▶ [Your objective]: Range to output from the entries below: the line containing "The width and height of the screenshot is (1568, 777)." through the line containing "Toggle Non-standard channels switch". Set it down exactly, ends included, nothing else.

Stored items

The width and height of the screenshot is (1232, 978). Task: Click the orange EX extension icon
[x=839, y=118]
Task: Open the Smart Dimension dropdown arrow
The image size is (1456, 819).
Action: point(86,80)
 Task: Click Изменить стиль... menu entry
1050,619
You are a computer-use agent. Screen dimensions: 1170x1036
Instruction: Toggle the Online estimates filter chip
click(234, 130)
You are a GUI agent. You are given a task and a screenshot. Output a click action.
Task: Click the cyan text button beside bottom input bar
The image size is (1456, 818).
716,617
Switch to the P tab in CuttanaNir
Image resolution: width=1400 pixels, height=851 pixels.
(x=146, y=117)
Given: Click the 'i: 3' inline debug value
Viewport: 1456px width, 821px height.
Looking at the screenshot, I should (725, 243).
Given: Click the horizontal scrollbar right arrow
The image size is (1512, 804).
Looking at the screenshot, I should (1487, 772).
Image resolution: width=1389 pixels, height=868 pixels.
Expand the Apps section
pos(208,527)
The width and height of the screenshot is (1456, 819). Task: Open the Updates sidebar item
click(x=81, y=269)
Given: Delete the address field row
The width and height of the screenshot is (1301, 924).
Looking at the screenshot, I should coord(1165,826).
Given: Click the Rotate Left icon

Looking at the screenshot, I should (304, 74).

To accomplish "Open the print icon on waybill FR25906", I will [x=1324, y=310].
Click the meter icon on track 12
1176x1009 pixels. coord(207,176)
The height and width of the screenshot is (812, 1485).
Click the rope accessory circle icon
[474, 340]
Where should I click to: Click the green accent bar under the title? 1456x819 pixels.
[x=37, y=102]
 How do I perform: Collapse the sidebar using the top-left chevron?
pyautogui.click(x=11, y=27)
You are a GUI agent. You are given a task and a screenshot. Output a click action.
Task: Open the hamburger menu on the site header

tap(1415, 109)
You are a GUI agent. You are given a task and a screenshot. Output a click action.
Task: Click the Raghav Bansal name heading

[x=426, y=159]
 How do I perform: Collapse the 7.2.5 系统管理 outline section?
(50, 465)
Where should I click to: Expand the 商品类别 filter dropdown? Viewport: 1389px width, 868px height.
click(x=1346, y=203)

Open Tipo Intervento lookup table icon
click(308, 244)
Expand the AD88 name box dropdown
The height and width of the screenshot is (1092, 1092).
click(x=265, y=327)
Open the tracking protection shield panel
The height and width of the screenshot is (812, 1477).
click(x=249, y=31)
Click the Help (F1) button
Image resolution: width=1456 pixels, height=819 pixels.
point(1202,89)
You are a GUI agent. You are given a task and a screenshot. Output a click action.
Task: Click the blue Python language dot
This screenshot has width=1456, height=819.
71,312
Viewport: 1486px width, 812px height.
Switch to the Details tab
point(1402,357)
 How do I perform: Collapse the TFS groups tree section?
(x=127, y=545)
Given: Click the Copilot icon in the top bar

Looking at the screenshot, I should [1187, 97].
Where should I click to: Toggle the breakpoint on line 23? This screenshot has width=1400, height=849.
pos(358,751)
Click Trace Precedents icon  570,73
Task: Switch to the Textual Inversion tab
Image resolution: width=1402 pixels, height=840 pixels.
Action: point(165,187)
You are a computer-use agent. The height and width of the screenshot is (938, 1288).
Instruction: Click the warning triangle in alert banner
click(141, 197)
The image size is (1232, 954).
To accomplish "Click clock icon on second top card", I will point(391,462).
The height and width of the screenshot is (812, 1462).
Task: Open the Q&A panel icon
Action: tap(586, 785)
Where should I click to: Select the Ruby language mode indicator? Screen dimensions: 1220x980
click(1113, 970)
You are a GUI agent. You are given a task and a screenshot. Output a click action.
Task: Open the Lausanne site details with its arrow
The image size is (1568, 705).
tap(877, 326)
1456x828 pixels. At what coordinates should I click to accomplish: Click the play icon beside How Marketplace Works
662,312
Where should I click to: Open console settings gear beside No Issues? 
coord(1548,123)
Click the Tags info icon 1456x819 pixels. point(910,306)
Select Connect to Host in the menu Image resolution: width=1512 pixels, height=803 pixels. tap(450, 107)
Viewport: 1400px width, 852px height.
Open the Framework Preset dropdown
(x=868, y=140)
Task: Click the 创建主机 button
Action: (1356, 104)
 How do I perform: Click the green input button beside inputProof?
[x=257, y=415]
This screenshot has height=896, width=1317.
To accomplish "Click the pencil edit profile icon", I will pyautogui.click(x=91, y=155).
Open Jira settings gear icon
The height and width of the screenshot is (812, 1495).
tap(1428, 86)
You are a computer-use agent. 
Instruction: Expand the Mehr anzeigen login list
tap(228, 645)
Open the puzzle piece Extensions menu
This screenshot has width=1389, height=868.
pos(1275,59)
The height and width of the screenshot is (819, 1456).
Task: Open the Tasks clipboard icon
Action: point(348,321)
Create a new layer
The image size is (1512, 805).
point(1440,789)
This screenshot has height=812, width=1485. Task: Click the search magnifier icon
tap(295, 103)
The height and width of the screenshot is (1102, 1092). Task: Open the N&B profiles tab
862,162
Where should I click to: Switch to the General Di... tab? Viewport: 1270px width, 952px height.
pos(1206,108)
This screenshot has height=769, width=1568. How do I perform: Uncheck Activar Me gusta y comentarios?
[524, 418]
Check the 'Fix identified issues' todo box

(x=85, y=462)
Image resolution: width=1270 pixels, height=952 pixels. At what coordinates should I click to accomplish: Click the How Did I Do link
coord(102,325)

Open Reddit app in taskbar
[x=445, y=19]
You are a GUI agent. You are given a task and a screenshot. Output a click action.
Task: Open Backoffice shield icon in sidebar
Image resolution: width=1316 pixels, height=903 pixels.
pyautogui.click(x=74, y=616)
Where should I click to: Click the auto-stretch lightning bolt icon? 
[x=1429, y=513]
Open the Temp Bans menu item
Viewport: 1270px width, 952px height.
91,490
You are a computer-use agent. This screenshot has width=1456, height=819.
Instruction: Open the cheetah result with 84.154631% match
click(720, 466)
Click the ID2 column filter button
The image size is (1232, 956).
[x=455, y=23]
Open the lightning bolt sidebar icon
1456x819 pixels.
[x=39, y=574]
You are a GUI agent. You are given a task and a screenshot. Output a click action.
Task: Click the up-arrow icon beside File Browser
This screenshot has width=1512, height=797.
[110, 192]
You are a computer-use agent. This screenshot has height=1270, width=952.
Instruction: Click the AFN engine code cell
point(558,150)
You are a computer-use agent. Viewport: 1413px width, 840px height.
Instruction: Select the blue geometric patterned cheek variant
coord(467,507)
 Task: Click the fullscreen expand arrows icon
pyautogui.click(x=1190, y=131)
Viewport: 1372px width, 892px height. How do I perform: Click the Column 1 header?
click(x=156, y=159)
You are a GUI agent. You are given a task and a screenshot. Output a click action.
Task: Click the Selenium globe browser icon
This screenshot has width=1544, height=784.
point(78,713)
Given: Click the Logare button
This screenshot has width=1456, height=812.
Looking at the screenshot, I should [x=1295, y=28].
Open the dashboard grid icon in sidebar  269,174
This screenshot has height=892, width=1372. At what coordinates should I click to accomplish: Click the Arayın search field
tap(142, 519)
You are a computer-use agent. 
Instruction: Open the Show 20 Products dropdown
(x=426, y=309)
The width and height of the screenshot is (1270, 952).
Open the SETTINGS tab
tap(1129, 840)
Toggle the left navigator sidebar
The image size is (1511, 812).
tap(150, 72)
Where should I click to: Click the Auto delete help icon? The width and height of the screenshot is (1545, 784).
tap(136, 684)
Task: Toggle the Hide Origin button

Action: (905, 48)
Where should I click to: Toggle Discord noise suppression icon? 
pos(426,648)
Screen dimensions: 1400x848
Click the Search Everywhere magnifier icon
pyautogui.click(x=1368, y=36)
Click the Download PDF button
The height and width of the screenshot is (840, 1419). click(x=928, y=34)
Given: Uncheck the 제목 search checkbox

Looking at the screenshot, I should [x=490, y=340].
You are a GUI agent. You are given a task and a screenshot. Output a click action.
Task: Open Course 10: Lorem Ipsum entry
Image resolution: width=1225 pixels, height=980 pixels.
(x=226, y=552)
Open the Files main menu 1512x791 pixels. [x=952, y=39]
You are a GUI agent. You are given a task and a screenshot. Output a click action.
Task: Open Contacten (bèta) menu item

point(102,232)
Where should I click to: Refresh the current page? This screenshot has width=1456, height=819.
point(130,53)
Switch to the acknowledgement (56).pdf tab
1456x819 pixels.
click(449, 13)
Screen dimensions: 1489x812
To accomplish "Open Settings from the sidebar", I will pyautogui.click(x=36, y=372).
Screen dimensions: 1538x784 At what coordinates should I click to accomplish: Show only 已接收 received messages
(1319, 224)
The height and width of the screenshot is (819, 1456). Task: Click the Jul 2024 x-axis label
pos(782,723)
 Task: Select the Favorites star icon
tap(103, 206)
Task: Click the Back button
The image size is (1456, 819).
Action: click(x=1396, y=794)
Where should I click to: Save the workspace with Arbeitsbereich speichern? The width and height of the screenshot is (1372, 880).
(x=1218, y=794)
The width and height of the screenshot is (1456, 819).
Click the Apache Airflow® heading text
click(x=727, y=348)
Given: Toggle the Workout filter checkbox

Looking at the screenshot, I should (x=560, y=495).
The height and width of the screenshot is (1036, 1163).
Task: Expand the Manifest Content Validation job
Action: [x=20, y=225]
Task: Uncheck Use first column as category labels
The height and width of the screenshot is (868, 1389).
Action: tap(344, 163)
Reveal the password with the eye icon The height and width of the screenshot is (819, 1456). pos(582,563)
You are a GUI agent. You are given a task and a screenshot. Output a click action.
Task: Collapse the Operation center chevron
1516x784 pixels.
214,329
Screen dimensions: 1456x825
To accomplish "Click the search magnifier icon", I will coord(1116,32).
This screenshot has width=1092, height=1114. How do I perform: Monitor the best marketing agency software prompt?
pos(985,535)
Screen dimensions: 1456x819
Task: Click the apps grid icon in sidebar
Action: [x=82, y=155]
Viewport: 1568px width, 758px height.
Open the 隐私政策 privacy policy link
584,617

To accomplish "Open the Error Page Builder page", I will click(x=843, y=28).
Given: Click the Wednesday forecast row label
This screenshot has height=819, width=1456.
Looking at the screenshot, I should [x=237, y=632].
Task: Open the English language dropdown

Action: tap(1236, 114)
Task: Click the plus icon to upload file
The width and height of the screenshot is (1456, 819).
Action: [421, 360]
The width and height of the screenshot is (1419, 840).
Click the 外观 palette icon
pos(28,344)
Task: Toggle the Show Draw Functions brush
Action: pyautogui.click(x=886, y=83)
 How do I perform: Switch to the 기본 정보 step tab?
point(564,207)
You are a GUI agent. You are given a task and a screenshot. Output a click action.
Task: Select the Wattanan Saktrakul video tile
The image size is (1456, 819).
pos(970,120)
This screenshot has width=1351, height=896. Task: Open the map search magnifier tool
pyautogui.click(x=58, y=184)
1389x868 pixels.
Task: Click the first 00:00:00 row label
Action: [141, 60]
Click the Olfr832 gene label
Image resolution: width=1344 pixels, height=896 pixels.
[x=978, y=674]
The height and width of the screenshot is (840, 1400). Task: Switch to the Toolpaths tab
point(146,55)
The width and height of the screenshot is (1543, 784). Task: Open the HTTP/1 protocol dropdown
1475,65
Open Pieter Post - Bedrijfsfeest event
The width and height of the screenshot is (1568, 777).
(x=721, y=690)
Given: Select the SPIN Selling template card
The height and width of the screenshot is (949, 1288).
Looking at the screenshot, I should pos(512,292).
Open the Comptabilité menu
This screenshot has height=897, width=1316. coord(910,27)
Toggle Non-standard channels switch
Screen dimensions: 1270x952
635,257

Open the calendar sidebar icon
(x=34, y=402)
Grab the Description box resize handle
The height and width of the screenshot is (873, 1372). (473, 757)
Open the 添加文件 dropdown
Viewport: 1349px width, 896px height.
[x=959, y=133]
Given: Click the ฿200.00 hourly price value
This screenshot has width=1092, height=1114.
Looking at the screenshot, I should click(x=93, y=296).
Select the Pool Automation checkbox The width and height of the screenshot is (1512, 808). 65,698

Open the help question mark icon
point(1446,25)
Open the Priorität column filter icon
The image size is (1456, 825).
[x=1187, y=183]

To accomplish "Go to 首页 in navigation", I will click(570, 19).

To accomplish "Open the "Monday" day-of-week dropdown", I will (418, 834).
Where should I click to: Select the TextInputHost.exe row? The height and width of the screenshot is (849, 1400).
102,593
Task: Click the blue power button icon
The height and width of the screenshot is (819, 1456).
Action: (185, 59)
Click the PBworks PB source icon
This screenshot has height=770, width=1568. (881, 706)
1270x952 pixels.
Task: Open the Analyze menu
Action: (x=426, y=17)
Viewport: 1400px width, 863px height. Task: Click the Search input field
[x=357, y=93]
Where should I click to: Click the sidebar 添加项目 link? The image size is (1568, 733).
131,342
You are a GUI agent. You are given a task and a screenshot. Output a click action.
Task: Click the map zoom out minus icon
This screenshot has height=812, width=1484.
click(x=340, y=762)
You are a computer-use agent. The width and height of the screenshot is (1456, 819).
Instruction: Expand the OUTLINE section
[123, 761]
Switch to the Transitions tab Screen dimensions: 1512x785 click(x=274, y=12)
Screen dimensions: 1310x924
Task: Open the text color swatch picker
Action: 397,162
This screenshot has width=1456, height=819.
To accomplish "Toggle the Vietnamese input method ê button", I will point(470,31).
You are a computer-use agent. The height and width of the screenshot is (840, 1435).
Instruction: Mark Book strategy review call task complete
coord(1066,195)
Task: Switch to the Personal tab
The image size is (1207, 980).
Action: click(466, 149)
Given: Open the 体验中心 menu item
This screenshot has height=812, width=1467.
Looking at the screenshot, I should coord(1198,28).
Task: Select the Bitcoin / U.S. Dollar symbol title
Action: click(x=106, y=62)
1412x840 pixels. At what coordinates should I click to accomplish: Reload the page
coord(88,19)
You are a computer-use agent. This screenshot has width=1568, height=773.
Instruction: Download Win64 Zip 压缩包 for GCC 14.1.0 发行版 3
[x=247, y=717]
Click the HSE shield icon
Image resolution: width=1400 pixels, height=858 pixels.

▶ [Task result]:
The width and height of the screenshot is (1568, 777).
(x=721, y=690)
Given: Select the SPIN Selling template card
The height and width of the screenshot is (949, 1288).
Looking at the screenshot, I should pos(512,292).
Open the Comptabilité menu
This screenshot has height=897, width=1316. coord(910,27)
Toggle Non-standard channels switch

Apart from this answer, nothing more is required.